Without exception, the central theme of each story in Interpreter of Maladies has to do with empathy for the other, either in the phenomenological sense, which concerns the way our perceptions of someone else influence and interfere with our understanding of them, or in the related phenomena first outlined in Edward Said’s Orientalism, which argues that Western colonialist history has created a divide between the Western Occident and the Eastern Orient, with the concept of the Orient as described in centuries of colonialist writing having an enormous sway over how Westerners engage with Asian cultures. Since most of the characters in this collection are immigrants of Indian or Bangladeshi descent, these two concepts are often interrelated throughout the stories: An immigrant’s national and cultural identity are inextricably tied to their interpersonal relationships in a way that is often invisible for non-immigrants.

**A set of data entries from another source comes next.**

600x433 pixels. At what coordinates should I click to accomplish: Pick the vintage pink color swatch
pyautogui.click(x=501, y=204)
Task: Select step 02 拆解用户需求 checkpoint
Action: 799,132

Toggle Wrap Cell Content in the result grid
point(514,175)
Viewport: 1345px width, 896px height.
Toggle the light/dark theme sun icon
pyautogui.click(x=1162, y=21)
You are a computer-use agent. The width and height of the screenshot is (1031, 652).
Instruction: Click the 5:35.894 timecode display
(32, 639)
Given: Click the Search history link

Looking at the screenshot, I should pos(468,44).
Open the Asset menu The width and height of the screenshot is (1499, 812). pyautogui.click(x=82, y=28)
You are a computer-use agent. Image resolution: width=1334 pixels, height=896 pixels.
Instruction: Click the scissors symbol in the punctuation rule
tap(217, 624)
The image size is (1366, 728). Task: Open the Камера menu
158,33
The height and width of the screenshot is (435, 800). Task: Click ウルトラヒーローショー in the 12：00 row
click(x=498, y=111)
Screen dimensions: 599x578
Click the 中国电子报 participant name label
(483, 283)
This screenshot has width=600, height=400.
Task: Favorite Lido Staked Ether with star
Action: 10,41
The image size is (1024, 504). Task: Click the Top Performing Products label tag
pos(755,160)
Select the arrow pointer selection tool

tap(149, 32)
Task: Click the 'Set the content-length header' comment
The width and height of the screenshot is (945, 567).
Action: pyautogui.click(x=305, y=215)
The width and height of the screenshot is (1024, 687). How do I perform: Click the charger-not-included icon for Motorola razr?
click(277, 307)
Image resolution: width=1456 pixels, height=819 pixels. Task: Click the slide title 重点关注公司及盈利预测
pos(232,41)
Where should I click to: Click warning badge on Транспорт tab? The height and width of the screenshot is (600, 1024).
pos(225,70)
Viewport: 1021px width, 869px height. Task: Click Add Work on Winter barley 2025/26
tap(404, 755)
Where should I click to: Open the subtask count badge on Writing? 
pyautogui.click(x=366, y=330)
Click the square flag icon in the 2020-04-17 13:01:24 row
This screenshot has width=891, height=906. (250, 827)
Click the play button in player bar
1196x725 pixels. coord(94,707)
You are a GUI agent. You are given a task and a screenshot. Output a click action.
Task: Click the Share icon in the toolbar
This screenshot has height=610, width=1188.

In the phenomenological sense, characters’ assumptions about each other drive their behavior, and in stories like “A Temporary Matter” and “Interpreter of Maladies,” the epiphany that the viewpoint characters experience has to do with their assumptions about the other being challenged by the person’s intentions or confessions: Shoba is not using the confessional game to bring them closer together as Shukumar expects, and Mr. Kapasi and Mrs. Das both bring idealized versions of each other to their conversation about Mrs. Das’s infidelity. Two stories in the collection are from the viewpoint of children, which is a natural fit for stories about empathy as children are often in a situation that asks them to interpret the adult world—this is true of both Eliot in “Mrs. Sen’s,” as he watches his babysitter and her husband struggle with a new life, and of Lilia in “When Mr. Pirzada Came to Dine,” who is trying to reckon with the title character’s worry and grief while coming to an awareness about her own role as a surrogate daughter to him.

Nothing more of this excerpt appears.